TempleX98 / MoVA

[NeurIPS 2024] MoVA: Adapting Mixture of Vision Experts to Multimodal Context
Apache License 2.0
129 stars 1 forks source link

Dinov2 seems to fail in some cases #4

Closed liuyifan22 closed 3 months ago

liuyifan22 commented 3 months ago

Hello! Thanks for your marvellous work. I'm learning from your eval code, but have been confronted by some unxepected errors. It seems that Dinov2 is not functioning properly, with the ERROR info:

mova/mova/model/vision_experts/dinov2/modeling_dinov2.py", line 415, in forward
self.norm1(hidden_states), # in Dinov2, layernorm is applied before self-attention xxx xxx RuntimeError: Expected weight to be of same shape as normalized_shape, but got weight of shape [1536] and normalized_shape = [1024]

Here is the config for my downloaded dinov2: image

I guess there maybe some incompatibility between my downloaded Dinov2. Would you please provide your dinov2 model&checkpoint to help me out? Thanks!
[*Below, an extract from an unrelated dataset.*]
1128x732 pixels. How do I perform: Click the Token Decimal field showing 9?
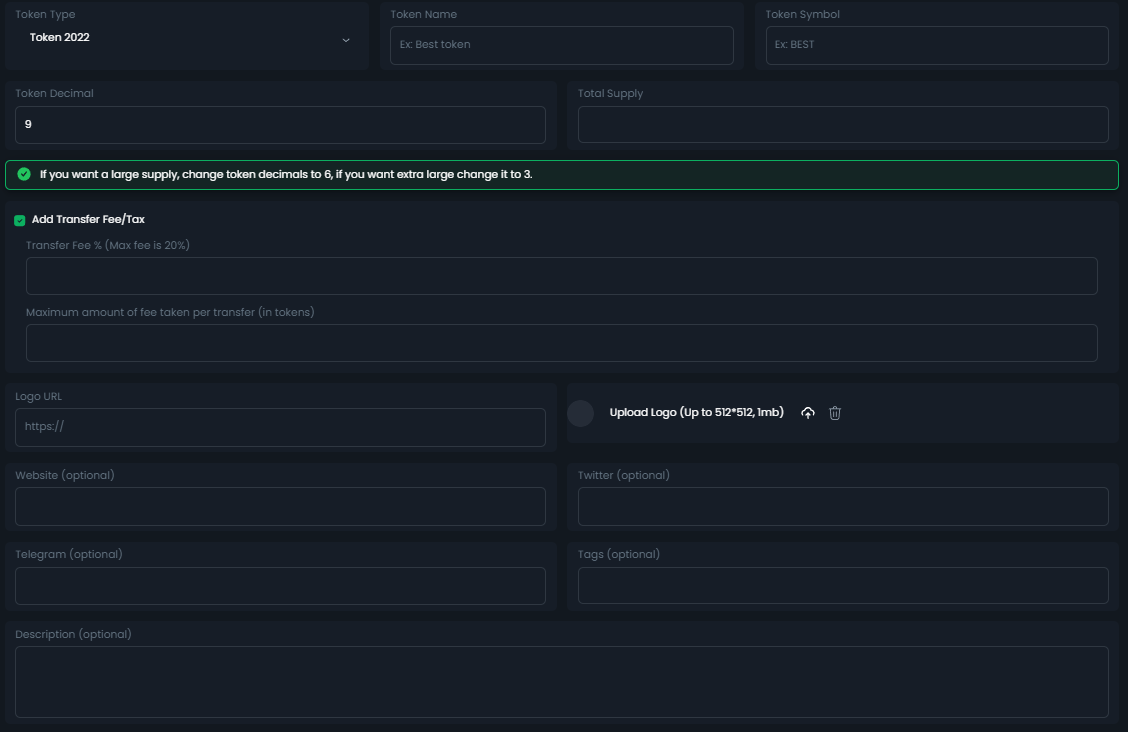click(x=280, y=125)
TempleX98 commented 3 months ago

I am sorry for the mistake. The config.json file has an incorrect model name of DINOv2. We should be using facebook/dinov2-giant instead of the large model. I’ve fixed the issue now.

liuyifan22 commented 3 months ago

Thanks for your timely reply! After taking on the giant version, the eval runs smoothly.